## WORK ITEM
All of the data below is to be written out again exactly.

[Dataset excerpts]
=== Begin Enclosure ===
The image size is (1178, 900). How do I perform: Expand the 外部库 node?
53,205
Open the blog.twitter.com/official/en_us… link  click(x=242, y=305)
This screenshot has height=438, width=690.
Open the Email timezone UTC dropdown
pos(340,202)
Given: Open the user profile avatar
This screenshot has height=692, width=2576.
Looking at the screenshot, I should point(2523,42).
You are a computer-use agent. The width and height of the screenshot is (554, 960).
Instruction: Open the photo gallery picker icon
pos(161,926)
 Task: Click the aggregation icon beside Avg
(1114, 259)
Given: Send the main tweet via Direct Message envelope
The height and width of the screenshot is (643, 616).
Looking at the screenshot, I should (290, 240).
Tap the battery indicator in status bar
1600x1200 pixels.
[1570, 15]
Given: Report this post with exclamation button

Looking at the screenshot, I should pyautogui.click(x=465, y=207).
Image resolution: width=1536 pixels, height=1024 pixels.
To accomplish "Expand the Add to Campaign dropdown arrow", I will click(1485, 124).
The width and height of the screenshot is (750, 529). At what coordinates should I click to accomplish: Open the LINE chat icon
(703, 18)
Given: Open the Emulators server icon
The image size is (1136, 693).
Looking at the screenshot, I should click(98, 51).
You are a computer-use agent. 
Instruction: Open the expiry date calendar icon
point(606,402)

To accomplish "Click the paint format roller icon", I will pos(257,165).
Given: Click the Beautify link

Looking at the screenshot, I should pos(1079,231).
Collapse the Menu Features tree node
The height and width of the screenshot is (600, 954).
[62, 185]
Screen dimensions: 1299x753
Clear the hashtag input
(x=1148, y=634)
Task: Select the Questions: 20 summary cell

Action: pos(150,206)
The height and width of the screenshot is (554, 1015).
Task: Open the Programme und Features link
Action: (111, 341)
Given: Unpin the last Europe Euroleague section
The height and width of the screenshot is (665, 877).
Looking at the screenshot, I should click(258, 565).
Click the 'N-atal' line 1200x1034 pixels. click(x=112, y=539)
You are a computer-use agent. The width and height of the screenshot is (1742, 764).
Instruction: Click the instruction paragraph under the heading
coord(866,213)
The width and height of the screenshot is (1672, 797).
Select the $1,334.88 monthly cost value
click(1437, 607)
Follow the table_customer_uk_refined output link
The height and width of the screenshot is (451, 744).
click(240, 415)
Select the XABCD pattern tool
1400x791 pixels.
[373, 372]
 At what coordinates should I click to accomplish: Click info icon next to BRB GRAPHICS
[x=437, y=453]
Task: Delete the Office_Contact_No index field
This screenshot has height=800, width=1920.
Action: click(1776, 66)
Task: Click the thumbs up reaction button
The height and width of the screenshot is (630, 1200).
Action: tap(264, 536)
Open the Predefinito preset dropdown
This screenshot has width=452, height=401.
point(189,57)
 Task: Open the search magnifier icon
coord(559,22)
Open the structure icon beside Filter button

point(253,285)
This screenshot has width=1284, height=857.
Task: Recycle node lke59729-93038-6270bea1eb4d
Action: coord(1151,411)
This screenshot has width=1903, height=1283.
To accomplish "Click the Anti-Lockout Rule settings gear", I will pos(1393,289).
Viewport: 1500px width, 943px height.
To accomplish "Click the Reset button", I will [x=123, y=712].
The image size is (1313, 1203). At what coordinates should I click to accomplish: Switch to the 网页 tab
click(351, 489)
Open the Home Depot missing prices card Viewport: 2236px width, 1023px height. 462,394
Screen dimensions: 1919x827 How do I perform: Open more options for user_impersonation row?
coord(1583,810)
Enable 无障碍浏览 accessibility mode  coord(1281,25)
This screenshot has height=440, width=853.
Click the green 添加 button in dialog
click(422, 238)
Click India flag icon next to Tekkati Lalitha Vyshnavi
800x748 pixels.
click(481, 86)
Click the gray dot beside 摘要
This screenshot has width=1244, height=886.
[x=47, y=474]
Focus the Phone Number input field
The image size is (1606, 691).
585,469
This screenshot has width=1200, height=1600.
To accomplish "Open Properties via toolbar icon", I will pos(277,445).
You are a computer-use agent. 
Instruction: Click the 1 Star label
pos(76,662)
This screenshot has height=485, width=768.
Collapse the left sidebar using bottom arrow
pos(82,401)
=== End Enclosure ===
## RESULT OF THIS TASK
The image size is (1178, 900). How do I perform: Expand the 外部库 node?
53,205
Open the blog.twitter.com/official/en_us… link  click(x=242, y=305)
This screenshot has height=438, width=690.
Open the Email timezone UTC dropdown
pos(340,202)
Given: Open the user profile avatar
This screenshot has height=692, width=2576.
Looking at the screenshot, I should point(2523,42).
You are a computer-use agent. The width and height of the screenshot is (554, 960).
Instruction: Open the photo gallery picker icon
pos(161,926)
 Task: Click the aggregation icon beside Avg
(1114, 259)
Given: Send the main tweet via Direct Message envelope
The height and width of the screenshot is (643, 616).
Looking at the screenshot, I should (290, 240).
Tap the battery indicator in status bar
1600x1200 pixels.
[1570, 15]
Given: Report this post with exclamation button

Looking at the screenshot, I should pyautogui.click(x=465, y=207).
Image resolution: width=1536 pixels, height=1024 pixels.
To accomplish "Expand the Add to Campaign dropdown arrow", I will click(1485, 124).
The width and height of the screenshot is (750, 529). At what coordinates should I click to accomplish: Open the LINE chat icon
(703, 18)
Given: Open the Emulators server icon
The image size is (1136, 693).
Looking at the screenshot, I should click(98, 51).
You are a computer-use agent. 
Instruction: Open the expiry date calendar icon
point(606,402)

To accomplish "Click the paint format roller icon", I will pos(257,165).
Given: Click the Beautify link

Looking at the screenshot, I should pos(1079,231).
Collapse the Menu Features tree node
The height and width of the screenshot is (600, 954).
[62, 185]
Screen dimensions: 1299x753
Clear the hashtag input
(x=1148, y=634)
Task: Select the Questions: 20 summary cell

Action: pos(150,206)
The height and width of the screenshot is (554, 1015).
Task: Open the Programme und Features link
Action: (111, 341)
Given: Unpin the last Europe Euroleague section
The height and width of the screenshot is (665, 877).
Looking at the screenshot, I should click(258, 565).
Click the 'N-atal' line 1200x1034 pixels. click(x=112, y=539)
You are a computer-use agent. The width and height of the screenshot is (1742, 764).
Instruction: Click the instruction paragraph under the heading
coord(866,213)
The width and height of the screenshot is (1672, 797).
Select the $1,334.88 monthly cost value
click(1437, 607)
Follow the table_customer_uk_refined output link
The height and width of the screenshot is (451, 744).
click(240, 415)
Select the XABCD pattern tool
1400x791 pixels.
[373, 372]
 At what coordinates should I click to accomplish: Click info icon next to BRB GRAPHICS
[x=437, y=453]
Task: Delete the Office_Contact_No index field
This screenshot has height=800, width=1920.
Action: click(1776, 66)
Task: Click the thumbs up reaction button
The height and width of the screenshot is (630, 1200).
Action: tap(264, 536)
Open the Predefinito preset dropdown
This screenshot has width=452, height=401.
point(189,57)
 Task: Open the search magnifier icon
coord(559,22)
Open the structure icon beside Filter button

point(253,285)
This screenshot has width=1284, height=857.
Task: Recycle node lke59729-93038-6270bea1eb4d
Action: coord(1151,411)
This screenshot has width=1903, height=1283.
To accomplish "Click the Anti-Lockout Rule settings gear", I will pos(1393,289).
Viewport: 1500px width, 943px height.
To accomplish "Click the Reset button", I will [x=123, y=712].
The image size is (1313, 1203). At what coordinates should I click to accomplish: Switch to the 网页 tab
click(351, 489)
Open the Home Depot missing prices card Viewport: 2236px width, 1023px height. 462,394
Screen dimensions: 1919x827 How do I perform: Open more options for user_impersonation row?
coord(1583,810)
Enable 无障碍浏览 accessibility mode  coord(1281,25)
This screenshot has height=440, width=853.
Click the green 添加 button in dialog
click(422, 238)
Click India flag icon next to Tekkati Lalitha Vyshnavi
800x748 pixels.
click(481, 86)
Click the gray dot beside 摘要
This screenshot has width=1244, height=886.
[x=47, y=474]
Focus the Phone Number input field
The image size is (1606, 691).
585,469
This screenshot has width=1200, height=1600.
To accomplish "Open Properties via toolbar icon", I will pos(277,445).
You are a computer-use agent. 
Instruction: Click the 1 Star label
pos(76,662)
This screenshot has height=485, width=768.
Collapse the left sidebar using bottom arrow
pos(82,401)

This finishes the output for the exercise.